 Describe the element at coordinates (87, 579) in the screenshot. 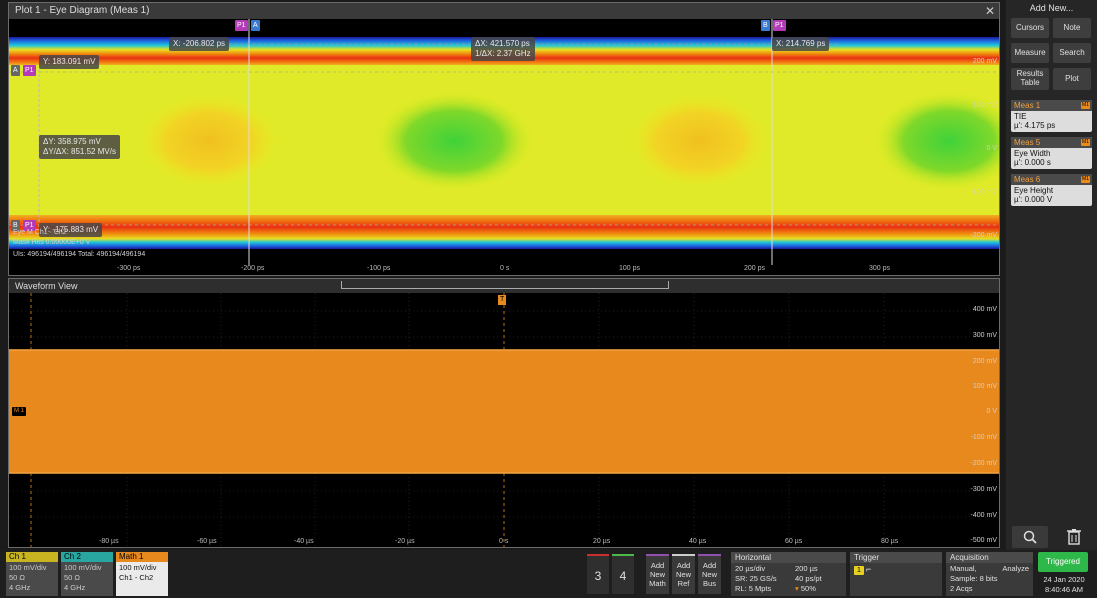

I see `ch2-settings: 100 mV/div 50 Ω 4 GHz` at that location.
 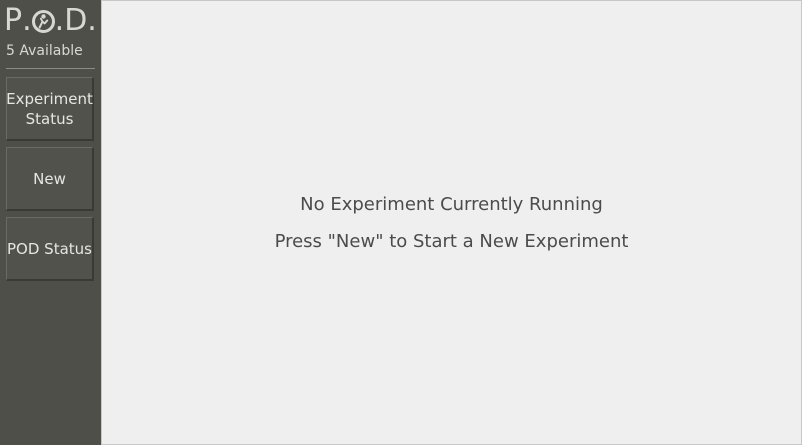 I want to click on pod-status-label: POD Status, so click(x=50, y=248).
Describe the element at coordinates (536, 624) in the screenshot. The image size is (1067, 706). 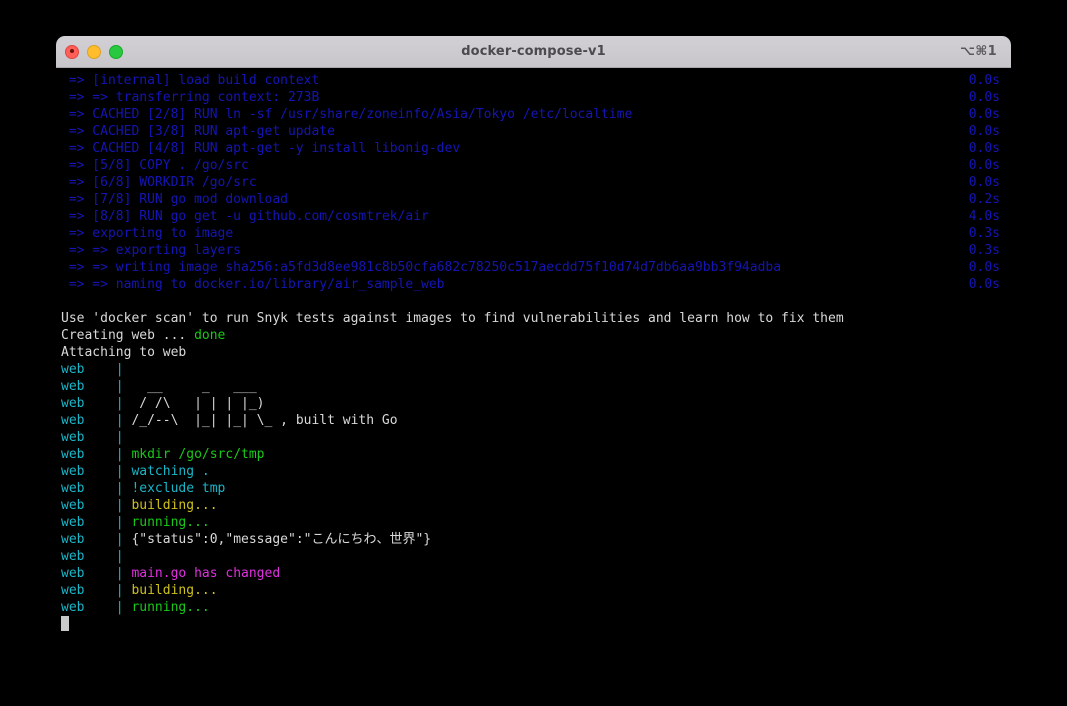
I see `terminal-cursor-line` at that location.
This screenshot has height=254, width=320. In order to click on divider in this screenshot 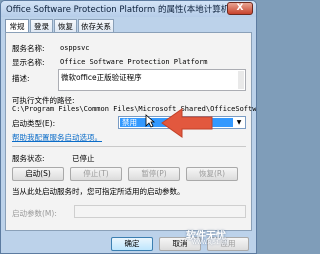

◆ **Task requirements**: Please reproduce the data without changes from the line containing "Describe the element at coordinates (536, 624)" through the end of the data, leaving out the pictures.

◆ **Exercise result**:
Describe the element at coordinates (536, 624) in the screenshot. The image size is (1067, 706). 
I see `terminal-cursor-line` at that location.
This screenshot has height=254, width=320. In order to click on divider in this screenshot 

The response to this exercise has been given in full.